*** Opening of Stored data ***

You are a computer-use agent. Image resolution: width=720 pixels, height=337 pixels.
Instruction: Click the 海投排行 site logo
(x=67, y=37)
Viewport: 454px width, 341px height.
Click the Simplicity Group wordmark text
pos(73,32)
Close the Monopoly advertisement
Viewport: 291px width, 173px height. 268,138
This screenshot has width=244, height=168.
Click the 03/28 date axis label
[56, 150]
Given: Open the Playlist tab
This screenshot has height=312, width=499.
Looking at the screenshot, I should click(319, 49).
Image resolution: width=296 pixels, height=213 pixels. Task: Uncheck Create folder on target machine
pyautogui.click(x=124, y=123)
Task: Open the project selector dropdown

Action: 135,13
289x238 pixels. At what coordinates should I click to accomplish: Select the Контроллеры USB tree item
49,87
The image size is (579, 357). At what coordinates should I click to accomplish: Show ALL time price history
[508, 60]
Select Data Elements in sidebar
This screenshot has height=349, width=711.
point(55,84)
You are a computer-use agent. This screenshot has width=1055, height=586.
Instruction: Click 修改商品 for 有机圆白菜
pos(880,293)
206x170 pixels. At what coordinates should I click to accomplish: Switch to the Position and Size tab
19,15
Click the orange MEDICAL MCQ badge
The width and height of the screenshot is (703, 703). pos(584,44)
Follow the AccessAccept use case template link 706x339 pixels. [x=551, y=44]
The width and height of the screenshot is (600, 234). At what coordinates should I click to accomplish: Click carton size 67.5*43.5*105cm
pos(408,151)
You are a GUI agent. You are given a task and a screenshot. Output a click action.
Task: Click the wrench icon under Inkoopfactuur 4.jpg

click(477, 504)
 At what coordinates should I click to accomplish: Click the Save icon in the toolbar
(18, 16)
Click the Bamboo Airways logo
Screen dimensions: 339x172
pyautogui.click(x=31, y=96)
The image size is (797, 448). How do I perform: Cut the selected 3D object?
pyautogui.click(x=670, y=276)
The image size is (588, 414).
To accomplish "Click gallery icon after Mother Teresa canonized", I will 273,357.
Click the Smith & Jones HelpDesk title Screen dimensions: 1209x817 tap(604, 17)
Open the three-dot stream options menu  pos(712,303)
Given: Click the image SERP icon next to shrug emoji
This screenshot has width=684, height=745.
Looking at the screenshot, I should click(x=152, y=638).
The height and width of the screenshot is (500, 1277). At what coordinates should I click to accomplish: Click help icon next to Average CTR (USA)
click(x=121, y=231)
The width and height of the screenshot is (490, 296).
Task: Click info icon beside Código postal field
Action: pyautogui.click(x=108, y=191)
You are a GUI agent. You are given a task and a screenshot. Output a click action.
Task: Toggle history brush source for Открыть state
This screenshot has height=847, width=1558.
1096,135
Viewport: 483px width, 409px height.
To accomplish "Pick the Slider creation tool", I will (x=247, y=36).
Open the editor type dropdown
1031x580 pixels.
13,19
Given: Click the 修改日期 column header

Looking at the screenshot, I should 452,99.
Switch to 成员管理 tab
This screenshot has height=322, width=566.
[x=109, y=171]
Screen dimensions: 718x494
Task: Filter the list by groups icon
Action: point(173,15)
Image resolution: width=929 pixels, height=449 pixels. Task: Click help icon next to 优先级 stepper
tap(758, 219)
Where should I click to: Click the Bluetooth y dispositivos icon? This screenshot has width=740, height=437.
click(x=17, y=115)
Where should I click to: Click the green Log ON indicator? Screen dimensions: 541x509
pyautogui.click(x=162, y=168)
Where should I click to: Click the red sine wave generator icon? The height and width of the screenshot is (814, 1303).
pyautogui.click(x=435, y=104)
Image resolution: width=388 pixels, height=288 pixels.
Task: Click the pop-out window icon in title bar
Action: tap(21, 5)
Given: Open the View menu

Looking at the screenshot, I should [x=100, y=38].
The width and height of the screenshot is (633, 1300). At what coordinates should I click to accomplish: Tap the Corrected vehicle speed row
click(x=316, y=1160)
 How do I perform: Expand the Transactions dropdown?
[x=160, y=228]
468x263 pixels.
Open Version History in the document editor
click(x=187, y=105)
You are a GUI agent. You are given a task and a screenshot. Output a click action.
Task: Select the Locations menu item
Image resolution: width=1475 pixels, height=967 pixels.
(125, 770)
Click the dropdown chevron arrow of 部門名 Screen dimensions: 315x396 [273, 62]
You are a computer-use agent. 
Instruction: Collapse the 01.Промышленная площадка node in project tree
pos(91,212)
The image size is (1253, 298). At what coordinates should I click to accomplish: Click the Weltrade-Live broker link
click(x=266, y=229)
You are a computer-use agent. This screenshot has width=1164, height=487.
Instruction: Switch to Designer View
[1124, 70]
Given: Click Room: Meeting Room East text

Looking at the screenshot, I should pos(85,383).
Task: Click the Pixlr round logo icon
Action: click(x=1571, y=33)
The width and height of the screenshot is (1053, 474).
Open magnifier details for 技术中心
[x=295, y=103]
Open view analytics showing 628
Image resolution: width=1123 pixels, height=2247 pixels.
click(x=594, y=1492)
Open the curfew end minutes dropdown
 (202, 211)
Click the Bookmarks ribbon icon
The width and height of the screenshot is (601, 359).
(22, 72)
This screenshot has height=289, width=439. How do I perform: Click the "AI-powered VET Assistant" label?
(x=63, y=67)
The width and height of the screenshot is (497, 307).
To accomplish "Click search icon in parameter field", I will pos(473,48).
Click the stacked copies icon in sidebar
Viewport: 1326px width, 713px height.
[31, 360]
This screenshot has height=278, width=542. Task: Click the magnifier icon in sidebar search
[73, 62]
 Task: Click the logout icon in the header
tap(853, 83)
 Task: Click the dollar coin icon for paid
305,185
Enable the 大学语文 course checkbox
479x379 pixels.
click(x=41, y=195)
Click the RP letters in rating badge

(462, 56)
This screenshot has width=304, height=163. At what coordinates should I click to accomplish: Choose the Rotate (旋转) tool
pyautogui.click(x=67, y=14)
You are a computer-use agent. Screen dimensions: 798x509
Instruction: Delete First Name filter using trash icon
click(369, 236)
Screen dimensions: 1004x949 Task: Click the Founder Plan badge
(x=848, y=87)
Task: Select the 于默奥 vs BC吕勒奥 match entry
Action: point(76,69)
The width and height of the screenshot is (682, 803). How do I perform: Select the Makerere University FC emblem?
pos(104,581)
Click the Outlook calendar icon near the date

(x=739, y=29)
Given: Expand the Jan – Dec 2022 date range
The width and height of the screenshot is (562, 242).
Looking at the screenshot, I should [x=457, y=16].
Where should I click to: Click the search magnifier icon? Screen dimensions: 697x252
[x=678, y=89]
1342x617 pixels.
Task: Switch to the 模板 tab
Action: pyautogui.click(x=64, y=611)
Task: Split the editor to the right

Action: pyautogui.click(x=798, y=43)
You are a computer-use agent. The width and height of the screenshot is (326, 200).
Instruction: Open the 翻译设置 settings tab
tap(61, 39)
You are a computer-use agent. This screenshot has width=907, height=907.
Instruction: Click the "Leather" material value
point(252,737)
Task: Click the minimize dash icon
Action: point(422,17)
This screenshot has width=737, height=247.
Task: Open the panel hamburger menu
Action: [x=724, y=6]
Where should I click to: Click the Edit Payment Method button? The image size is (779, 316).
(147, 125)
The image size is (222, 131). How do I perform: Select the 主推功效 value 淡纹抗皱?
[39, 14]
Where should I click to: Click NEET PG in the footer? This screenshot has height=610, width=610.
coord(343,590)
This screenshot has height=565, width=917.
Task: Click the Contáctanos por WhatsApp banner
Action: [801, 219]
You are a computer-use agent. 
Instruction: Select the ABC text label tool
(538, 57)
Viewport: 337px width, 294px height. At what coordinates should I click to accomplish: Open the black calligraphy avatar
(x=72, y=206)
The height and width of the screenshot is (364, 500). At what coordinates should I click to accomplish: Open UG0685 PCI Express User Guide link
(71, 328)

*** Close of Stored data ***

*What is being asked*:
All lines from the opening of the material through the line that contains "Given: Open the Playlist tab" are to be printed exactly, with no others.

*Response area*:
You are a computer-use agent. Image resolution: width=720 pixels, height=337 pixels.
Instruction: Click the 海投排行 site logo
(x=67, y=37)
Viewport: 454px width, 341px height.
Click the Simplicity Group wordmark text
pos(73,32)
Close the Monopoly advertisement
Viewport: 291px width, 173px height. 268,138
This screenshot has width=244, height=168.
Click the 03/28 date axis label
[56, 150]
Given: Open the Playlist tab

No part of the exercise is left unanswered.